[QUOTED PASSAGE]
Peak Time In The Pitons
"Look at them babies," says James McMahon. My friend squints at the twin peaks of the Pitons rising a half-mile up from the sea. "The eternal plume blowing off Everest... " he intones in a faux documentary baritone, taking a swig of Piton beer. He's an avid armchair consumer of alpine tales, and I can see the wheels in his brain whirring. "Let's climb 'em, by God!"
I have been to Nepal, and on a clear day there the world's highest mountain mesmerizes, a giant white pyramid dominating every thought. Though 15 times smaller and covered in green, St. Lucia's Pitons captivate in just the same way.
No matter where you are in southern St. Lucia, there they are, two forested cones standing alone. They grace brochures and advertisements and bottles of local beer. Resorts boast of their Pitons view. Yachts moor off their flanks. The ancient Caribs and Arawaks worshiped them. Escaped slaves hid on them in the 1700s, and St. Lucia's anticolonial brigands used them as signal towers a century after that. Sitting on the beach or walking through the town of Soufriére you find yourself staring at them. You can't help yourself; they are geographic magnets insistently tugging at you.

[PROBLEM SET]
A. Retype the part of the essay on the Pitons starting at "No matter where" and ending at "tugging at you.".
B. Name every group of people that the essay on the Pitons says worshiped the peaks, hid on them, or used them in earlier centuries.
C. Write what comes next in the essay on the Pitons, picking up after its final sentence.
The listing comes from a source separate from the essay on the Pitons.

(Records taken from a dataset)
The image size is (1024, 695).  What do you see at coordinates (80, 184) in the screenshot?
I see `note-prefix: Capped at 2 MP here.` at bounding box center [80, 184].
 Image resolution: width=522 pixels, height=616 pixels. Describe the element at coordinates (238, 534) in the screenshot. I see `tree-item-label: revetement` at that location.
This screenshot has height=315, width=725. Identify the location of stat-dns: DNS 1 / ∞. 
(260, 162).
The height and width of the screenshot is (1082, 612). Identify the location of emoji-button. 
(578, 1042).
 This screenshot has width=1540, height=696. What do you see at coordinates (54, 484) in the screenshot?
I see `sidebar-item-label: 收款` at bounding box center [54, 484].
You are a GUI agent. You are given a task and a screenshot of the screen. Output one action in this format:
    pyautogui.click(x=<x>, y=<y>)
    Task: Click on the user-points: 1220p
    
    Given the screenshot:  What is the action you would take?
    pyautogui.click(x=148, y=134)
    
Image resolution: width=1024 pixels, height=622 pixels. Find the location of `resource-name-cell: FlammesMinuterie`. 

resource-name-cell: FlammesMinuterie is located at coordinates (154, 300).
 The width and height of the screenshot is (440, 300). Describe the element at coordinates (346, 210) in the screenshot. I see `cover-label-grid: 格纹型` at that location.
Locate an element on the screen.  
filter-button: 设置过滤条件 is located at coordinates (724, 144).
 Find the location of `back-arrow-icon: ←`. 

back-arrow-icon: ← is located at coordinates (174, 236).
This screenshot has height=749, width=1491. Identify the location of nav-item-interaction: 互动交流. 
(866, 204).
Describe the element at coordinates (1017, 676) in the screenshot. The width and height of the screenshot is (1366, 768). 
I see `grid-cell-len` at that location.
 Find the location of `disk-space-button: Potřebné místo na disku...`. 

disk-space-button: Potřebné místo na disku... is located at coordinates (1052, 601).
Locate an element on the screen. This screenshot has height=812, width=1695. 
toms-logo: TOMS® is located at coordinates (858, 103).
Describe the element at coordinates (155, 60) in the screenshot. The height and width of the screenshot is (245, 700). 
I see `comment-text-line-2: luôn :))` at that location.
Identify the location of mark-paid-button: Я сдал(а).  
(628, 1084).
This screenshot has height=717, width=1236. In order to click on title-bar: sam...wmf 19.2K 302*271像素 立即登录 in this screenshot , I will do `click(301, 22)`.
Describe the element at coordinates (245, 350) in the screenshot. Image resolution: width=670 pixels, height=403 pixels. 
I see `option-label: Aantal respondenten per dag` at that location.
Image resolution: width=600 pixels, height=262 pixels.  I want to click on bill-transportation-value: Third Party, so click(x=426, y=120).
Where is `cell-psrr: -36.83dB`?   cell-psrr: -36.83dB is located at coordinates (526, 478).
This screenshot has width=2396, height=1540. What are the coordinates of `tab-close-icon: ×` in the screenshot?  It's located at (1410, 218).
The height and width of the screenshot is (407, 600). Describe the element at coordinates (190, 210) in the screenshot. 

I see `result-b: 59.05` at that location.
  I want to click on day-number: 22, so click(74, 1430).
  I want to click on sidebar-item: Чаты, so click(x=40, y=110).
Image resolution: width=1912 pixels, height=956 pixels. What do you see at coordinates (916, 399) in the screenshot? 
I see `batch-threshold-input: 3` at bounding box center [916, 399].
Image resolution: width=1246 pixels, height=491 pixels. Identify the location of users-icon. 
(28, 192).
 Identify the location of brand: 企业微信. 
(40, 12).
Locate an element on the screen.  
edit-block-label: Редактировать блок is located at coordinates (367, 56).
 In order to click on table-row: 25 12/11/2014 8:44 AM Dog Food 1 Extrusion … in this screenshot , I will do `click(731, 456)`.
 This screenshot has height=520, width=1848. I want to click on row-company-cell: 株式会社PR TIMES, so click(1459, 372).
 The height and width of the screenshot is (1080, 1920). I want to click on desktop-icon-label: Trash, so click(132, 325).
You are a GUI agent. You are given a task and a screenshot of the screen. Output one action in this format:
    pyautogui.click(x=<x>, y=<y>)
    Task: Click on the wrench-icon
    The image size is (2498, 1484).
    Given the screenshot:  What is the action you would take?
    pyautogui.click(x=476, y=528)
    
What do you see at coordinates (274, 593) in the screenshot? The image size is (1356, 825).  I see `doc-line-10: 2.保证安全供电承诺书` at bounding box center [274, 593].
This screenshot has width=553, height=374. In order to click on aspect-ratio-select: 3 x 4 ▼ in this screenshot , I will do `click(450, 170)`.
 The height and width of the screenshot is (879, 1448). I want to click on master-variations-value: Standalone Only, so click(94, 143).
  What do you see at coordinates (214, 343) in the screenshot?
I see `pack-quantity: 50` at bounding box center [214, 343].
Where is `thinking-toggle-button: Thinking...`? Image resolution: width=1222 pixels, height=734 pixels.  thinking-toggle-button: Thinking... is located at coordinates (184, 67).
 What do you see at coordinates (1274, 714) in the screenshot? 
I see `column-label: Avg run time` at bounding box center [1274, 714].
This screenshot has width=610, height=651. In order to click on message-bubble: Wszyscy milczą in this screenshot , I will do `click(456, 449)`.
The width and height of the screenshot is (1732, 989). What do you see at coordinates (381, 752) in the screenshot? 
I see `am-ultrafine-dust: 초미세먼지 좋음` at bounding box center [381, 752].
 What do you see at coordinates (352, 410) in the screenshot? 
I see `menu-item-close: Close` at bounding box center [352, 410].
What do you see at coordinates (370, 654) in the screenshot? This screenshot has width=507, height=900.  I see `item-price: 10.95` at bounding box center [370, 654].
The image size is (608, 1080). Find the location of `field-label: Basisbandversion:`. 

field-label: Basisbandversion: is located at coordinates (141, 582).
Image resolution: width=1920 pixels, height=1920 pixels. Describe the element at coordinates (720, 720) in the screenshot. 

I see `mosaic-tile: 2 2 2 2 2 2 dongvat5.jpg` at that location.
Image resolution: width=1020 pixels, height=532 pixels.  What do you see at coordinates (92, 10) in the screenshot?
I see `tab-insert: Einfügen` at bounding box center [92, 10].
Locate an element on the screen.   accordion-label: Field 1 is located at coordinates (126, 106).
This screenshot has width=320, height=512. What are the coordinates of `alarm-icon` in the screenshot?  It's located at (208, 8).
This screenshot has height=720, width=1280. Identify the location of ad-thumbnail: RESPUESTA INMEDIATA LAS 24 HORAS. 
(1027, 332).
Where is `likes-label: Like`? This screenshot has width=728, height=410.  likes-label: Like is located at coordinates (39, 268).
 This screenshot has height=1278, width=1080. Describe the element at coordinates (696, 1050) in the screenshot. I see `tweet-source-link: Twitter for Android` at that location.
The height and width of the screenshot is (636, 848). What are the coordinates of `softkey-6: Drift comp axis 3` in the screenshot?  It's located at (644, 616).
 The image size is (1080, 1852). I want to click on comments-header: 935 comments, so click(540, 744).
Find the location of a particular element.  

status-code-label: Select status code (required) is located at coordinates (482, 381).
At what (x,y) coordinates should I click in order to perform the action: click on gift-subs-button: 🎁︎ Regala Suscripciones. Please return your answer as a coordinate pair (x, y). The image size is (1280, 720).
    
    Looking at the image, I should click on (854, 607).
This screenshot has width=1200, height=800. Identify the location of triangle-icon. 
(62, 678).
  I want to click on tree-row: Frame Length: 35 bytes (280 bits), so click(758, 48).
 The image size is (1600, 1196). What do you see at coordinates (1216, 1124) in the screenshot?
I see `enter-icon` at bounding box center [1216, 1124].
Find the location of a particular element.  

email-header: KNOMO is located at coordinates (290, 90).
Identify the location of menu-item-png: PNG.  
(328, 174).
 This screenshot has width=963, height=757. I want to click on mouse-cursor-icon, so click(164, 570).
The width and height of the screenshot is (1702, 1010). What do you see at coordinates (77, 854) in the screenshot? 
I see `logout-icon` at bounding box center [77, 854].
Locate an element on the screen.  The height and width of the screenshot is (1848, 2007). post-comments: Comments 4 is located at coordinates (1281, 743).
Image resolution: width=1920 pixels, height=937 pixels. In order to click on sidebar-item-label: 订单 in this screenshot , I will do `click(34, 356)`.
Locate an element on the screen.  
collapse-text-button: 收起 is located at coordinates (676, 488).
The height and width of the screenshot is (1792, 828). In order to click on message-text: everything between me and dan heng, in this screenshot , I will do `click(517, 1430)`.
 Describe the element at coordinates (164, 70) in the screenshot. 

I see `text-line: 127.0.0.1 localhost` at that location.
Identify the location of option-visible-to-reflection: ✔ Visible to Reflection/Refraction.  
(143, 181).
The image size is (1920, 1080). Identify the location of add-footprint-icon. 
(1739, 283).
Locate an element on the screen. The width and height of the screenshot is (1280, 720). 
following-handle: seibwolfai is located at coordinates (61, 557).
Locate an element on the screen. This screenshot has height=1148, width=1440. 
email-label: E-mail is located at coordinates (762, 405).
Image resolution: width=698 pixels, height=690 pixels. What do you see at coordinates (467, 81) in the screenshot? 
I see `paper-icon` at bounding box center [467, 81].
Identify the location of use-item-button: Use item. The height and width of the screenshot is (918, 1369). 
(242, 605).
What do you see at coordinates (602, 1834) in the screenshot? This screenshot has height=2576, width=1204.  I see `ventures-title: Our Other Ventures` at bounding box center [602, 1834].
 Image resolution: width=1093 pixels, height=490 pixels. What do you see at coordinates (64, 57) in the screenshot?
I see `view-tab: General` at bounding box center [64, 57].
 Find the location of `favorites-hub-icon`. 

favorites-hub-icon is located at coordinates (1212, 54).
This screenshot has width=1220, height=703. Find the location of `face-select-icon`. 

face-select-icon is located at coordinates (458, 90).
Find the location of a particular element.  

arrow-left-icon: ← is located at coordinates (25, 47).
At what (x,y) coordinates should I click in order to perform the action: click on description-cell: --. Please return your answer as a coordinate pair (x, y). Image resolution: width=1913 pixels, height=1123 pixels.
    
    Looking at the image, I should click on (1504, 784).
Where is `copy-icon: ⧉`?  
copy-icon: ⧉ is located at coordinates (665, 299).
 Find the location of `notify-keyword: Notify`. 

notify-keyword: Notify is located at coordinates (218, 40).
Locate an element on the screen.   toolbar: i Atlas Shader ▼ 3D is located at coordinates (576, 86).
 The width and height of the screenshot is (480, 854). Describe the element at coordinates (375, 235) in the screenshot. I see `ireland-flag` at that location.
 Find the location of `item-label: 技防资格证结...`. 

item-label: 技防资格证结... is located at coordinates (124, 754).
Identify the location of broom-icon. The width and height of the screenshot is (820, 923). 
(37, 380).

[OUTPUTS BY TASK]
A.
No matter where you are in southern St. Lucia, there they are, two forested cones standing alone. They grace brochures and advertisements and bottles of local beer. Resorts boast of their Pitons view. Yachts moor off their flanks. The ancient Caribs and Arawaks worshiped them. Escaped slaves hid on them in the 1700s, and St. Lucia's anticolonial brigands used them as signal towers a century after that. Sitting on the beach or walking through the town of Soufriére you find yourself staring at them. You can't help yourself; they are geographic magnets insistently tugging at you.

B.
The ancient Caribs
The ancient Arawaks
Escaped slaves (in the 1700s)
St. Lucia's anticolonial brigands (a century after that)

C.
"C'mon," James says, tracing a route in the air with his finger. "We can go right up there." He's right, and suddenly I don't want to just look at them anymore. I want to stand on them. Especially the narrower, steeper of the two, Petit Piton, whose last 300 feet, above a small, flat shoulder, appear from below to be a rocky cliff face. With a peak like that within sight, who can be content with lounging on a beach?
And so the next day at 6:30 a.m. we are plunging into the forest, our knapsacks filled with sandwiches, mangoes, bananas, and bottles of water. Ahead on the narrow trail is Paul Herman, aka "Meno," our local guide. He is 37, with an almond-shaped face – a former St. Lucian soccer star with powerful thighs that remind me of the legs of a cricket. On his feet are the cheap plastic sandals known as jellies. He refers to himself in the third person.
"Meno climbs the Pitons with jellies," he says, laughing at my fancy hiking boots. As a kid he hunted wild goats here with his father; now he seems to know every nook and cranny.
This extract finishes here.